7. Working on the side is only possible if you have “a side.” Writing the next great American screenplay is a terrific idea (although you’ll be crossing the picket lines if you do). However, nobody has ever said that you have to do that and nothing else. There is no shame keeping your day job to support yourself and working on side projects meanwhile. Scott Adams kept working at the phone company in a cubicle even after Dilbert became a syndicated comic strip. Keep at it. Success will come.

8. Don’t discount the social aspect of a bad job. Sometimes the job duties may be bad but the people you work with are great. If you have a bad job but you like your co-workers, keep in mind that a rewarding job doesn’t always guarantee like-minded, friendly colleagues.

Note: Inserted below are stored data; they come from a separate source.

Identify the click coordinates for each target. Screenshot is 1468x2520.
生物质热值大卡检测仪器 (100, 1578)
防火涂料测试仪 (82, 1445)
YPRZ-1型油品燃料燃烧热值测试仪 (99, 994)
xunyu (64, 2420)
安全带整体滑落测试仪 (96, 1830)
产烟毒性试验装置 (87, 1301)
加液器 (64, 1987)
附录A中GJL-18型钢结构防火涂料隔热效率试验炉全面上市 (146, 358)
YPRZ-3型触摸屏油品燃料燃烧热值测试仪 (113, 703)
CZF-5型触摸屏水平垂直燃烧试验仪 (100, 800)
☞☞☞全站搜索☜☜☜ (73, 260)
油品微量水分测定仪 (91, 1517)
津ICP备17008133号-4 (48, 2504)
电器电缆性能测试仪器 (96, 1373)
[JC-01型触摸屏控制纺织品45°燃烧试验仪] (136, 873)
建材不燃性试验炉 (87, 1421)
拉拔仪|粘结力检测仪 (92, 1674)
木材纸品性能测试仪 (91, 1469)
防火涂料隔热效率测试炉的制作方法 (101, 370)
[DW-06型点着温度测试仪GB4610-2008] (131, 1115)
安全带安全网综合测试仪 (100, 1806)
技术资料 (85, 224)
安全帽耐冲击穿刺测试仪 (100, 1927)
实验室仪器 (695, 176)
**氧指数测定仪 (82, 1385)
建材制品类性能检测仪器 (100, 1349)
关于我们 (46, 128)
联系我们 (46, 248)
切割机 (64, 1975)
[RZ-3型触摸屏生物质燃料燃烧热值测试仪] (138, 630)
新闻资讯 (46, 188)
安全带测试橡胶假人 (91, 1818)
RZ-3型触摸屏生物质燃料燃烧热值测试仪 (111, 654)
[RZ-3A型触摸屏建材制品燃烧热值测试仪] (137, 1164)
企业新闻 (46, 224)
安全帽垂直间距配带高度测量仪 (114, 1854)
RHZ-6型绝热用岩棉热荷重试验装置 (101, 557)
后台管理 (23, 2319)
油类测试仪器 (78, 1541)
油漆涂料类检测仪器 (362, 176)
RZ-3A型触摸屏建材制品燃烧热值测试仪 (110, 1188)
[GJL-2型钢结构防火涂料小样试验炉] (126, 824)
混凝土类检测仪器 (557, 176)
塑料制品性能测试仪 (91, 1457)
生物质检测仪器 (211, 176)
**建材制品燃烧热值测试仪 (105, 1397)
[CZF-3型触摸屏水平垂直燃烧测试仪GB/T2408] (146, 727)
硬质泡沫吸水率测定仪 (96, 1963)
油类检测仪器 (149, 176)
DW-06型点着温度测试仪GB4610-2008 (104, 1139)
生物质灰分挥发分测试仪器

9. Motivation isn’t always positive! Sometimes keeping that not-so-perfect job is what spurs people on to avoid “jobs” altogether. Maybe the employee lifestyle just isn’t for you – use that frustration with your current job to inspire you to discover your real passion and break away!

(photo by Ol.v!er [H2vPk])
  • http://twitter.com/eemusings eemusings

    I’m planning to do a post on this in the near future, actually! Thanks for providing some food for thought. For me, the people, the general environment, the working hours and the actual job content are all hugely important.

  • http://www.pennysaverblog.com/ Pam@Pennysaverblog

    Good tips.  The one I had to really learn is you are not your job.  It’s so easy to get caught in the trap of making your job your identity, because hey, that’s what our culture does.  When you meet someone new, one of the first questions we ask is what do you do?  I think we put way too much emphasis on a person’s career.

  • Connie Lipton

    I really like your points. I also had to learn that I wasn’t my job. It took a demotion to make me realize that I really did identify my worth with my job. The demotion wasn’t due to poor job performance but poor corporate performance. Still it hurt. I have never had the perfect job except for being a Mom. Little did I know that that would be my most rewarding job of all.